• Aim of the task: What is needed here is a faithful repeat of every entry, with no character changed.

• Records provided:
===

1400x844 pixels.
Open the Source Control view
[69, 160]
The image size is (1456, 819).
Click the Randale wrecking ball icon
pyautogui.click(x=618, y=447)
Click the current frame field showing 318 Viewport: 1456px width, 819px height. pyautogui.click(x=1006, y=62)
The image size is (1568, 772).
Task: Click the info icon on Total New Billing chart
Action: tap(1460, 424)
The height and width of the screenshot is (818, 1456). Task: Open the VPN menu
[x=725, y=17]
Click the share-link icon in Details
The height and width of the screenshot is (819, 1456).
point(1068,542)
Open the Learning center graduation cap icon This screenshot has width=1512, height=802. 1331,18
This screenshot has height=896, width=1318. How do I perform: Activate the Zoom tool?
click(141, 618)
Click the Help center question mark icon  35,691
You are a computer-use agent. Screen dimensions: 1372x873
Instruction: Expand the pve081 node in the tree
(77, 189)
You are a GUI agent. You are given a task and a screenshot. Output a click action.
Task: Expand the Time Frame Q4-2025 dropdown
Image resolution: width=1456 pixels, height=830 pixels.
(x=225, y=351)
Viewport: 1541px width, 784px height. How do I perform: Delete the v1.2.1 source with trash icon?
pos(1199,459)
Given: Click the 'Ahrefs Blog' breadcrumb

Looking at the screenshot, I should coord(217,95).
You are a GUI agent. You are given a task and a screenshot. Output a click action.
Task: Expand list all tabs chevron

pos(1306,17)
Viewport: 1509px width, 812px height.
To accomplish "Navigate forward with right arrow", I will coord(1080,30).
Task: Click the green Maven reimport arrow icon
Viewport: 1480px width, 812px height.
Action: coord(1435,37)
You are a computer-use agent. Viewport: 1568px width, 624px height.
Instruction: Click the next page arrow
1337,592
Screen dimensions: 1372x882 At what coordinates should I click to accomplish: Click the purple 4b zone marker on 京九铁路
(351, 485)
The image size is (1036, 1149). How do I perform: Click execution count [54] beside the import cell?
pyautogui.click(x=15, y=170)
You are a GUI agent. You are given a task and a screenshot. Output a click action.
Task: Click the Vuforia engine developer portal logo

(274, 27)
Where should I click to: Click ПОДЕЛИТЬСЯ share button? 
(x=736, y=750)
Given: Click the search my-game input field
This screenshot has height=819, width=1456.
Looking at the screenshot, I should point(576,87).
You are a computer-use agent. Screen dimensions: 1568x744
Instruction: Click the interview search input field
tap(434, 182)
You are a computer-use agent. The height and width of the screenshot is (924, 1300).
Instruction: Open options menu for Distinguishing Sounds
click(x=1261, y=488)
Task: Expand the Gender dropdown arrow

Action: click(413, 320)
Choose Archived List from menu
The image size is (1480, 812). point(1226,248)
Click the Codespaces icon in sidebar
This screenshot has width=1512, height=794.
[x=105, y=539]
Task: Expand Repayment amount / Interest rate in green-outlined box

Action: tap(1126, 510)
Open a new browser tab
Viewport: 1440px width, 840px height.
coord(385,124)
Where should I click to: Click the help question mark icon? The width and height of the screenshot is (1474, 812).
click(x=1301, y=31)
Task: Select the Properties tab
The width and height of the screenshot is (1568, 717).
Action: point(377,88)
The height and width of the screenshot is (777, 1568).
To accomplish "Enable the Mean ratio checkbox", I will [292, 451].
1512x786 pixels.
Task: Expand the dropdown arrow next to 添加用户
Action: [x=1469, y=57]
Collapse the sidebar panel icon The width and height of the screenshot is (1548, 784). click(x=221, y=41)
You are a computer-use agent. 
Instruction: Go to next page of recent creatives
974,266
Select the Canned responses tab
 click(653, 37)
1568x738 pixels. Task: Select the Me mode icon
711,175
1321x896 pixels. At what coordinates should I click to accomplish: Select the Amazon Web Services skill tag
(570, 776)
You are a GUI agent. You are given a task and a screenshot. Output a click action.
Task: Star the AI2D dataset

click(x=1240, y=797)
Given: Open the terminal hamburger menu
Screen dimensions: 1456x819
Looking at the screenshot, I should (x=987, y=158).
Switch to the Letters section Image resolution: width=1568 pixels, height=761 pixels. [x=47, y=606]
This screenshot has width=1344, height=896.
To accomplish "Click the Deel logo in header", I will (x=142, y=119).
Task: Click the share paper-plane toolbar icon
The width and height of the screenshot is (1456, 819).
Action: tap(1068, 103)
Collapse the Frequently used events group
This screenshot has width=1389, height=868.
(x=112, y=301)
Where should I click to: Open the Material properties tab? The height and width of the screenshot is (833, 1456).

===

• Answer box:
1400x844 pixels.
Open the Source Control view
[69, 160]
The image size is (1456, 819).
Click the Randale wrecking ball icon
pyautogui.click(x=618, y=447)
Click the current frame field showing 318 Viewport: 1456px width, 819px height. pyautogui.click(x=1006, y=62)
The image size is (1568, 772).
Task: Click the info icon on Total New Billing chart
Action: tap(1460, 424)
The height and width of the screenshot is (818, 1456). Task: Open the VPN menu
[x=725, y=17]
Click the share-link icon in Details
The height and width of the screenshot is (819, 1456).
point(1068,542)
Open the Learning center graduation cap icon This screenshot has width=1512, height=802. 1331,18
This screenshot has height=896, width=1318. How do I perform: Activate the Zoom tool?
click(141, 618)
Click the Help center question mark icon  35,691
You are a computer-use agent. Screen dimensions: 1372x873
Instruction: Expand the pve081 node in the tree
(77, 189)
You are a GUI agent. You are given a task and a screenshot. Output a click action.
Task: Expand the Time Frame Q4-2025 dropdown
Image resolution: width=1456 pixels, height=830 pixels.
(x=225, y=351)
Viewport: 1541px width, 784px height. How do I perform: Delete the v1.2.1 source with trash icon?
pos(1199,459)
Given: Click the 'Ahrefs Blog' breadcrumb

Looking at the screenshot, I should coord(217,95).
You are a GUI agent. You are given a task and a screenshot. Output a click action.
Task: Expand list all tabs chevron

pos(1306,17)
Viewport: 1509px width, 812px height.
To accomplish "Navigate forward with right arrow", I will coord(1080,30).
Task: Click the green Maven reimport arrow icon
Viewport: 1480px width, 812px height.
Action: coord(1435,37)
You are a computer-use agent. Viewport: 1568px width, 624px height.
Instruction: Click the next page arrow
1337,592
Screen dimensions: 1372x882 At what coordinates should I click to accomplish: Click the purple 4b zone marker on 京九铁路
(351, 485)
The image size is (1036, 1149). How do I perform: Click execution count [54] beside the import cell?
pyautogui.click(x=15, y=170)
You are a GUI agent. You are given a task and a screenshot. Output a click action.
Task: Click the Vuforia engine developer portal logo

(274, 27)
Where should I click to: Click ПОДЕЛИТЬСЯ share button? 
(x=736, y=750)
Given: Click the search my-game input field
This screenshot has height=819, width=1456.
Looking at the screenshot, I should point(576,87).
You are a computer-use agent. Screen dimensions: 1568x744
Instruction: Click the interview search input field
tap(434, 182)
You are a computer-use agent. The height and width of the screenshot is (924, 1300).
Instruction: Open options menu for Distinguishing Sounds
click(x=1261, y=488)
Task: Expand the Gender dropdown arrow

Action: click(413, 320)
Choose Archived List from menu
The image size is (1480, 812). point(1226,248)
Click the Codespaces icon in sidebar
This screenshot has width=1512, height=794.
[x=105, y=539]
Task: Expand Repayment amount / Interest rate in green-outlined box

Action: tap(1126, 510)
Open a new browser tab
Viewport: 1440px width, 840px height.
coord(385,124)
Where should I click to: Click the help question mark icon? The width and height of the screenshot is (1474, 812).
click(x=1301, y=31)
Task: Select the Properties tab
The width and height of the screenshot is (1568, 717).
Action: point(377,88)
The height and width of the screenshot is (777, 1568).
To accomplish "Enable the Mean ratio checkbox", I will [292, 451].
1512x786 pixels.
Task: Expand the dropdown arrow next to 添加用户
Action: [x=1469, y=57]
Collapse the sidebar panel icon The width and height of the screenshot is (1548, 784). click(x=221, y=41)
You are a computer-use agent. 
Instruction: Go to next page of recent creatives
974,266
Select the Canned responses tab
 click(653, 37)
1568x738 pixels. Task: Select the Me mode icon
711,175
1321x896 pixels. At what coordinates should I click to accomplish: Select the Amazon Web Services skill tag
(570, 776)
You are a GUI agent. You are given a task and a screenshot. Output a click action.
Task: Star the AI2D dataset

click(x=1240, y=797)
Given: Open the terminal hamburger menu
Screen dimensions: 1456x819
Looking at the screenshot, I should (x=987, y=158).
Switch to the Letters section Image resolution: width=1568 pixels, height=761 pixels. [x=47, y=606]
This screenshot has width=1344, height=896.
To accomplish "Click the Deel logo in header", I will (x=142, y=119).
Task: Click the share paper-plane toolbar icon
The width and height of the screenshot is (1456, 819).
Action: tap(1068, 103)
Collapse the Frequently used events group
This screenshot has width=1389, height=868.
(x=112, y=301)
Where should I click to: Open the Material properties tab? The height and width of the screenshot is (833, 1456).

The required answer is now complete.